The Governor’s Budget

Yesterday, Governor McCrory announced his recommended budget for the next two years. It is available here. Any governor’s budget is really just the beginning of a conversation with the General Assembly, so the proposals below may or may not end up in the final budget. Nonetheless, it’s worth looking at the recommended budget to identify some of the issues that are likely to be discussed over the next few weeks or months.

A couple of quick disclaimers: I am not an expert at reading budget documents; I am confused by the Justice and Public Safety Line Item Budget, here, which doesn’t seem to incorporate the changes recommended in the main recommended budget, here; and the following list does not include every criminal-justice-related proposal in the recommended budget. So I encourage everyone to take a look at all the released budget documents for a complete picture. Having said that, here are some of the major components of the Governor’s proposal:

  • Cuts to the court system. The Governor would cut $3.5 million from the court system through a “voluntary reduction in force,” would eliminate a $671,000 pass-through appropriation to the State Bar, and would eliminate all funding for the Conference of District Attorneys and the Clerk’s Conference.
  • Additions to the court system. The Governor would appropriate $3.4 million to create drug treatment courts, add $1 million to pay for interpreters, experts, and juror fees, and spend about $727,000 to add 16 magistrate positions in counties that have only three magistrates each.
  • Cuts to indigent defense. The Governor recommends cutting $259,000 from the public defender system by “[e]fficiencies gained through increased partnership with the School of Government for training” and other means, and cutting $231,000 from Prisoner Legal Services “to reflect the declining number of inmates” in prison.
  • Additions to indigent defense. The Governor would make a one-time $5 million appropriation to pay court-appointed attorneys’ fees, and would spend several hundred thousand dollars to “update and maintain the case management system used by public defenders.”
  • Attorney General. The Governor would move 210 attorneys and support staff who provide service to state agencies out from under the Attorney General and into the agencies with which they work. The News and Observer discusses this proposal here; apparently, the positions in question were part of the various agencies until 20 years ago, when they were collected under the Attorney General.
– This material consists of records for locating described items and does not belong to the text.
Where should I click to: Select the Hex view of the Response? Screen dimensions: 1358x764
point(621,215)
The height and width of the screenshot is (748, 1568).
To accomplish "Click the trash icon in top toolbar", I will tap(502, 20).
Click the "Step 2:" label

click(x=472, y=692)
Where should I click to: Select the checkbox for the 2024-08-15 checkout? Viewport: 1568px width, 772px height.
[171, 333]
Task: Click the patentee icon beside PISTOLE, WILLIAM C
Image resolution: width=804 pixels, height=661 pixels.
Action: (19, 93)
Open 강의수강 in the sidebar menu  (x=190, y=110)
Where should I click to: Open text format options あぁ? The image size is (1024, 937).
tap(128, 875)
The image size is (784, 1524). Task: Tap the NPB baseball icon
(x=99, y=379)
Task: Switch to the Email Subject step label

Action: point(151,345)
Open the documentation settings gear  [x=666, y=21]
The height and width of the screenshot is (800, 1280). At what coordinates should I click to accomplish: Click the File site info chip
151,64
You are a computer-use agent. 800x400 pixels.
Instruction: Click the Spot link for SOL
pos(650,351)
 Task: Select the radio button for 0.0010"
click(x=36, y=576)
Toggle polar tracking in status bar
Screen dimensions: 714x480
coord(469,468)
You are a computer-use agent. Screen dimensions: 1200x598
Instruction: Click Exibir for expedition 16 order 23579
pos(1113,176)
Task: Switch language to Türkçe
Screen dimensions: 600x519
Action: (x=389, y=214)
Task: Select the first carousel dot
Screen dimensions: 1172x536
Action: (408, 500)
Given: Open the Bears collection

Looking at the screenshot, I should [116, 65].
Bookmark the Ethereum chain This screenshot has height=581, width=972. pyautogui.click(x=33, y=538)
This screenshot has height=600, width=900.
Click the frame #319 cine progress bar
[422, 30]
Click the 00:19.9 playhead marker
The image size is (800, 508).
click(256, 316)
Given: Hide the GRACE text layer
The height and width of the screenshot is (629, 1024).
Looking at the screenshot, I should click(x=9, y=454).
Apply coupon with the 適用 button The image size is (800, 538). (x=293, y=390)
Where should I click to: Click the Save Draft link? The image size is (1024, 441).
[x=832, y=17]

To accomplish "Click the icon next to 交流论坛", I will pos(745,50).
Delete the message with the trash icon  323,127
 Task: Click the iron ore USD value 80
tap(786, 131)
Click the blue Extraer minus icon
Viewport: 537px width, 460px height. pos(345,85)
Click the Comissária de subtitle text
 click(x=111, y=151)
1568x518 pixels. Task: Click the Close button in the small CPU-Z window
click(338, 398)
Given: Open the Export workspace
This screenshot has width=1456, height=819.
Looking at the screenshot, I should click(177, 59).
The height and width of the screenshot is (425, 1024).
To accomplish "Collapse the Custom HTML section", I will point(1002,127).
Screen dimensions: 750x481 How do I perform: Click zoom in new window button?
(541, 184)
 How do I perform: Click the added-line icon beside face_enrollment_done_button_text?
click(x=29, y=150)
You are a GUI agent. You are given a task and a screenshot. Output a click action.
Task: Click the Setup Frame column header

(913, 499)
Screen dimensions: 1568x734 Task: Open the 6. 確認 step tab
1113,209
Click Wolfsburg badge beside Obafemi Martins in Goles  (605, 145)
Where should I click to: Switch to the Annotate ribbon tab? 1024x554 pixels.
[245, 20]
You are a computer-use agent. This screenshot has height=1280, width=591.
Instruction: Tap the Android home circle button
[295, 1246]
The Governor also proposes to cut almost $1 million annually by reducing vacant positions within the AG’s office.
  • SBI labs. The Governor recommends spending several million dollars to “add[] positions, lab space, and equipment” to allow the Western and Triad labs to do DNA and toxicology analysis, and proposes a one-time allocation of $573,000 to “replace and modernize equipment in the State Crime Lab.”
  • Corrections. The Governor recommends closing Wayne, Bladen, Duplin, and Robeson prisons, and Western Youth Institution, saving $20 million, in light of a declining number of inmates. He also proposes hiring hundreds of new probation officers to bring caseloads down, as well as expanding the use of GPS monitoring of supervisees.

The budget also targets the UNC system for substantial cuts. In most instances, the university system would have some flexibility about where to cut, so it is not clear what effect the cuts would have on the School of Government or any other specific part of the university.

2 thoughts on “The Governor’s Budget”

  1. Some good, some bad, some not so bad. We have to have a balanced budget in NC, unlike Congress and the White House where “balanced” is a mystery word from the White House to the Outhouse, to wit, Congress. Now, it’s time for the honorables in the State House to pontificate for a few months and lobbyists to start billing hours. I wonder if the spending by the Legislature will continue the long tradition of raiding the Powell Bill funds, i.e., the highway fund and stick a few hundred million dollars of our gas tax money into the state General Fund? Meanwhile, Powell Bill money is on the decline and our roads and highways continue falling apart.